## [Task directions]
Could you present all of the items below as a numbered list, dropping any blank lines?
╭──
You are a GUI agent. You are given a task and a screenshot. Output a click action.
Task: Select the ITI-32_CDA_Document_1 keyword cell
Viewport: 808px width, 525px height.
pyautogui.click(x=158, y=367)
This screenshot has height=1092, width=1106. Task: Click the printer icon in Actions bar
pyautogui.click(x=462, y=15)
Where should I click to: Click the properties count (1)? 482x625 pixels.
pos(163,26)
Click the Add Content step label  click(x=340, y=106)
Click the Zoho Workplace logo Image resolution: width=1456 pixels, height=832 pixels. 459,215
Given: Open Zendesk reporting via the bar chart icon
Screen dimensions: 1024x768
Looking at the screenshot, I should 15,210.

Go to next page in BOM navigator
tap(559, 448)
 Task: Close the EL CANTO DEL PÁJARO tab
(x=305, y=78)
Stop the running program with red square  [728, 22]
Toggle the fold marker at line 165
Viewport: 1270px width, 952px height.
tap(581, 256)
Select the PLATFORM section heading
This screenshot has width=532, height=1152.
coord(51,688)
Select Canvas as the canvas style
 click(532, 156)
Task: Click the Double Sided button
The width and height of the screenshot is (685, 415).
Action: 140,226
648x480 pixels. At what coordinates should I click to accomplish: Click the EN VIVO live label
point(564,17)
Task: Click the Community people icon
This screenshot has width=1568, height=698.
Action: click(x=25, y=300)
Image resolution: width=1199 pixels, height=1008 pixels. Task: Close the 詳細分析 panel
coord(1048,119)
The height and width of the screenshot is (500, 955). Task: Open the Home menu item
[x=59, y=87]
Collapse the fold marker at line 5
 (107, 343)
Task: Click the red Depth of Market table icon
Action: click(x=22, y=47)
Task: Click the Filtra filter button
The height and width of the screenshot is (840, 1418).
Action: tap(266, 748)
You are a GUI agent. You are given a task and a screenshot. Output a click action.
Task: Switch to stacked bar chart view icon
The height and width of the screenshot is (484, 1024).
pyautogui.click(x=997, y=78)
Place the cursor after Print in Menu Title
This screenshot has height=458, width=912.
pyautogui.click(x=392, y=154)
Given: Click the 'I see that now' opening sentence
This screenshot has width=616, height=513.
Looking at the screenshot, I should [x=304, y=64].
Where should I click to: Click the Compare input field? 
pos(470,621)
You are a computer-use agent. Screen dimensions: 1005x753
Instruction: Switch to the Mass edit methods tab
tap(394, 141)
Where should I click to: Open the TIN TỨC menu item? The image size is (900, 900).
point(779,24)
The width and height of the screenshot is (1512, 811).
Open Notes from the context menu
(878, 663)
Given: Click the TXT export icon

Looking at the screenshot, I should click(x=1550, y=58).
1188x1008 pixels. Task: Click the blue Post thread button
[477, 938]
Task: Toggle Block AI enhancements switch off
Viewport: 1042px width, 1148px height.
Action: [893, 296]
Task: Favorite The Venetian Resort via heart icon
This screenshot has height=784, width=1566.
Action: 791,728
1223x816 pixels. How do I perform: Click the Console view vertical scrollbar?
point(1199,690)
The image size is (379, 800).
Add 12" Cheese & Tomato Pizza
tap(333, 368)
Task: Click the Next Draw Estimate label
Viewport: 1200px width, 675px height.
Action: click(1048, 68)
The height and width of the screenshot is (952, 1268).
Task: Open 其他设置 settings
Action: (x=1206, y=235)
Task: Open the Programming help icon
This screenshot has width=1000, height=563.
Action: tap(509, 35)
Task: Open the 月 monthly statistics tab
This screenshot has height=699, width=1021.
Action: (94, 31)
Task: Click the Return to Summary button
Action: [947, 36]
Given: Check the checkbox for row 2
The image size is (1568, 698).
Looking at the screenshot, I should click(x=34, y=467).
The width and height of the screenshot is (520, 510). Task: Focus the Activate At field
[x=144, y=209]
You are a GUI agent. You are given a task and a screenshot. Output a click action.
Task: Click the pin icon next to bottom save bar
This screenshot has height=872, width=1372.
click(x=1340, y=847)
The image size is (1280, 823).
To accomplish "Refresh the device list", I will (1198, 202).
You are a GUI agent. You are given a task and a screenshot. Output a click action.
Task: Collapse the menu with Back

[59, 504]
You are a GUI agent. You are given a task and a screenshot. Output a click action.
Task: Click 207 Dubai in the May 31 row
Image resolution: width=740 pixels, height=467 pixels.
╰──
## [Task result]
1. You are a GUI agent. You are given a task and a screenshot. Output a click action.
2. Task: Select the ITI-32_CDA_Document_1 keyword cell
3. Viewport: 808px width, 525px height.
4. pyautogui.click(x=158, y=367)
5. This screenshot has height=1092, width=1106. Task: Click the printer icon in Actions bar
6. pyautogui.click(x=462, y=15)
7. Where should I click to: Click the properties count (1)? 482x625 pixels.
8. pos(163,26)
9. Click the Add Content step label  click(x=340, y=106)
10. Click the Zoho Workplace logo Image resolution: width=1456 pixels, height=832 pixels. 459,215
11. Given: Open Zendesk reporting via the bar chart icon
12. Screen dimensions: 1024x768
13. Looking at the screenshot, I should 15,210.
14. Go to next page in BOM navigator
15. tap(559, 448)
16.  Task: Close the EL CANTO DEL PÁJARO tab
17. (x=305, y=78)
18. Stop the running program with red square  [728, 22]
19. Toggle the fold marker at line 165
20. Viewport: 1270px width, 952px height.
21. tap(581, 256)
22. Select the PLATFORM section heading
23. This screenshot has width=532, height=1152.
24. coord(51,688)
25. Select Canvas as the canvas style
26.  click(532, 156)
27. Task: Click the Double Sided button
28. The width and height of the screenshot is (685, 415).
29. Action: 140,226
30. 648x480 pixels. At what coordinates should I click to accomplish: Click the EN VIVO live label
31. point(564,17)
32. Task: Click the Community people icon
33. This screenshot has width=1568, height=698.
34. Action: click(x=25, y=300)
35. Image resolution: width=1199 pixels, height=1008 pixels. Task: Close the 詳細分析 panel
36. coord(1048,119)
37. The height and width of the screenshot is (500, 955). Task: Open the Home menu item
38. [x=59, y=87]
39. Collapse the fold marker at line 5
40.  (107, 343)
41. Task: Click the red Depth of Market table icon
42. Action: click(x=22, y=47)
43. Task: Click the Filtra filter button
44. The height and width of the screenshot is (840, 1418).
45. Action: tap(266, 748)
46. You are a GUI agent. You are given a task and a screenshot. Output a click action.
47. Task: Switch to stacked bar chart view icon
48. The height and width of the screenshot is (484, 1024).
49. pyautogui.click(x=997, y=78)
50. Place the cursor after Print in Menu Title
51. This screenshot has height=458, width=912.
52. pyautogui.click(x=392, y=154)
53. Given: Click the 'I see that now' opening sentence
54. This screenshot has width=616, height=513.
55. Looking at the screenshot, I should [x=304, y=64].
56. Where should I click to: Click the Compare input field? 
57. pos(470,621)
58. You are a computer-use agent. Screen dimensions: 1005x753
59. Instruction: Switch to the Mass edit methods tab
60. tap(394, 141)
61. Where should I click to: Open the TIN TỨC menu item? The image size is (900, 900).
62. point(779,24)
63. The width and height of the screenshot is (1512, 811).
64. Open Notes from the context menu
65. (878, 663)
66. Given: Click the TXT export icon
67. Looking at the screenshot, I should click(x=1550, y=58).
68. 1188x1008 pixels. Task: Click the blue Post thread button
69. [477, 938]
70. Task: Toggle Block AI enhancements switch off
71. Viewport: 1042px width, 1148px height.
72. Action: [893, 296]
73. Task: Favorite The Venetian Resort via heart icon
74. This screenshot has height=784, width=1566.
75. Action: 791,728
76. 1223x816 pixels. How do I perform: Click the Console view vertical scrollbar?
77. point(1199,690)
78. The image size is (379, 800).
79. Add 12" Cheese & Tomato Pizza
80. tap(333, 368)
81. Task: Click the Next Draw Estimate label
82. Viewport: 1200px width, 675px height.
83. Action: click(1048, 68)
84. The height and width of the screenshot is (952, 1268).
85. Task: Open 其他设置 settings
86. Action: (x=1206, y=235)
87. Task: Open the Programming help icon
88. This screenshot has width=1000, height=563.
89. Action: tap(509, 35)
90. Task: Open the 月 monthly statistics tab
91. This screenshot has height=699, width=1021.
92. Action: (94, 31)
93. Task: Click the Return to Summary button
94. Action: [947, 36]
95. Given: Check the checkbox for row 2
96. The image size is (1568, 698).
97. Looking at the screenshot, I should click(x=34, y=467).
98. The width and height of the screenshot is (520, 510). Task: Focus the Activate At field
99. [x=144, y=209]
100. You are a GUI agent. You are given a task and a screenshot. Output a click action.
101. Task: Click the pin icon next to bottom save bar
102. This screenshot has height=872, width=1372.
103. click(x=1340, y=847)
104. The image size is (1280, 823).
105. To accomplish "Refresh the device list", I will (1198, 202).
106. You are a GUI agent. You are given a task and a screenshot. Output a click action.
107. Task: Collapse the menu with Back
108. [59, 504]
109. You are a GUI agent. You are given a task and a screenshot. Output a click action.
110. Task: Click 207 Dubai in the May 31 row
111. Image resolution: width=740 pixels, height=467 pixels.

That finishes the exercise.